After becoming the first Canadian Hockey League team to ever record four straight 50 win seasons, the Erie Otters are once again finding themselves in elite territory.
2017 marks the club’s fourth straight appearance in the Western Conference Championship Series, a rare feat in Ontario Hockey League history.
Since the league’s two conference alignment in 1998-99, only the London Knights (2004-07) and the Toronto St. Michael’s Majors (2001-04) have competed for West or East supremacy four straight years.
During the Otters’ historic stretch the club hoisted the Wayne Gretzky Trophy just once in 2015 but ultimately fell short of their championship goal losing to the Oshawa Generals in five games. That series was bookended by West Final defeats to Guelph and London in 2014 and 2016 respectively.
The Otters hope this season will be their year to celebrate the Flagship City’s first OHL title since 2002, an achievement that would be four years in the making for veterans Dylan Strome, Kyle Pettit, and Darren Raddysh.
“Team success is measured by playoff success and how far you go,” Strome said. “We’ve got the team to do it. Getting over the hump (second round) against London was pretty special. The crowd was like I’ve never seen our building before, and the emotions I had in that hockey game are probably the highest I’ve ever had. Hopefully we can finish what we’ve started.”
Strome, now in his fourth season in Erie, helped build the Otters stretch of excellence alongside overagers Pettit and Raddysh whose Otters history even pre-dates today’s playoff success.

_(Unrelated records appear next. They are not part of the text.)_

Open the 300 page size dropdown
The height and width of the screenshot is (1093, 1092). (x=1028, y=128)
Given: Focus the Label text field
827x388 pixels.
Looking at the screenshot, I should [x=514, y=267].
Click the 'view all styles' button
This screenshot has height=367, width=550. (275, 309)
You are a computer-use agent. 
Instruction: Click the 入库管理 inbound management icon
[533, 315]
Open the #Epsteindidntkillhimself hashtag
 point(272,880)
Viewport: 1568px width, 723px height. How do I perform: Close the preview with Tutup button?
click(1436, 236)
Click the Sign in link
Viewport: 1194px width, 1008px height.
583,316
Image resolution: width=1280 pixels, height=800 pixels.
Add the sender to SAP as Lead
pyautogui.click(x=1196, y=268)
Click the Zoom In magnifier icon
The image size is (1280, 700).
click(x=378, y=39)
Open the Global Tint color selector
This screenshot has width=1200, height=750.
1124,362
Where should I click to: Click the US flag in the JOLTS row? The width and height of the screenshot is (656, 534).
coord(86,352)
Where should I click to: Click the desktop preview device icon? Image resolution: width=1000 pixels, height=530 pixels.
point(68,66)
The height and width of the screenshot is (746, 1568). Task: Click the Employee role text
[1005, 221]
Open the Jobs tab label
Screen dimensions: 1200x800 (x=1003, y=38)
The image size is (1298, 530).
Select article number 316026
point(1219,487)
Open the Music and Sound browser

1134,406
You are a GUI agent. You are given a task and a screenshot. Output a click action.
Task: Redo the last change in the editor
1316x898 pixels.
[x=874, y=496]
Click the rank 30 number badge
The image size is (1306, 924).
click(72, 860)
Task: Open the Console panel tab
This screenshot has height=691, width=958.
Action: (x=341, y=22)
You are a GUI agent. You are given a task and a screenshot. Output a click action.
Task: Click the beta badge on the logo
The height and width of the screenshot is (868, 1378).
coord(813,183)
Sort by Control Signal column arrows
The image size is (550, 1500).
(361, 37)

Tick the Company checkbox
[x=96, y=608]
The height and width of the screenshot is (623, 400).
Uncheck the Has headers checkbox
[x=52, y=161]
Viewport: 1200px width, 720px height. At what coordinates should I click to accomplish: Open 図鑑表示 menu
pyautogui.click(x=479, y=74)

“The two previous years before we went four straight to the conference finals were two pretty rough seasons for us,” Pettit reflects. “The year before my first year they won 10 games, then they picked Connor McDavid first overall and I was a second round pick. It was still a pretty rough season where we only won 19 games. We just didn’t have the right attitude before every game.”
Head coach Kris Knoblauch, who also joined the team with Pettit and Raddysh in 2012-13, helped the Otters improve their systems and change their outlook.
“The way he coaches, that’s a huge part of our success,” Pettit added. “After that first unsuccessful season we just had a winning attitude. We weren’t just trying to win, we were supposed to win.”
Enter Strome, the second overall pick in the 2013 OHL Priority Selection.
“Coming into the league you just don’t know what to expect,” Strome said. “You just come in as a young guy and you hear rumblings that the team might be good.
“Kris talked about it our first year, I’ll never forget it, he said this team hadn’t won a playoff series in over 10 years. So that was our goal, to win a series and see how far we could go. Since then we’ve just expected to be here. I haven’t known anything different.”
In addition to playoff success the Otters helped develop the likes of McDavid, Connor Brown, and countless other veterans and current pros who helped pave the way including Adam Pelech, Brendan Gaunce, Andre Burakovsky, and Travis Dermott.
“It just shows the kind of culture we’ve built here in Erie since Kris came in and really took over the team,” said Raddysh. “He pushed the mentality of really working hard and doing the little things right and it’s paid off.”
Only Josh Beaulieu and Robbie Drummond experienced the Knights run of four straight trips to the West Final, while Toronto’s Tim Brent was the lone mainstay in the Majors’ streak, leaving the Otters trio well aware of how fortunate a position they’re in.
“Being so far three times now you really let it sink in that this is your last chance and we’ve got a nucleus of this team to do it,” said Strome. “We really want to get it done seeing how close we’ve come.”
In order to achieve their ultimate goal the Otters first have their hands full with the Owen Sound Attack who enter Game 4 leading the series 2-1.
“Each game gets harder the deeper you get into the playoffs because teams just want it that bad,” said Pettit. “To win would be a storybook ending.”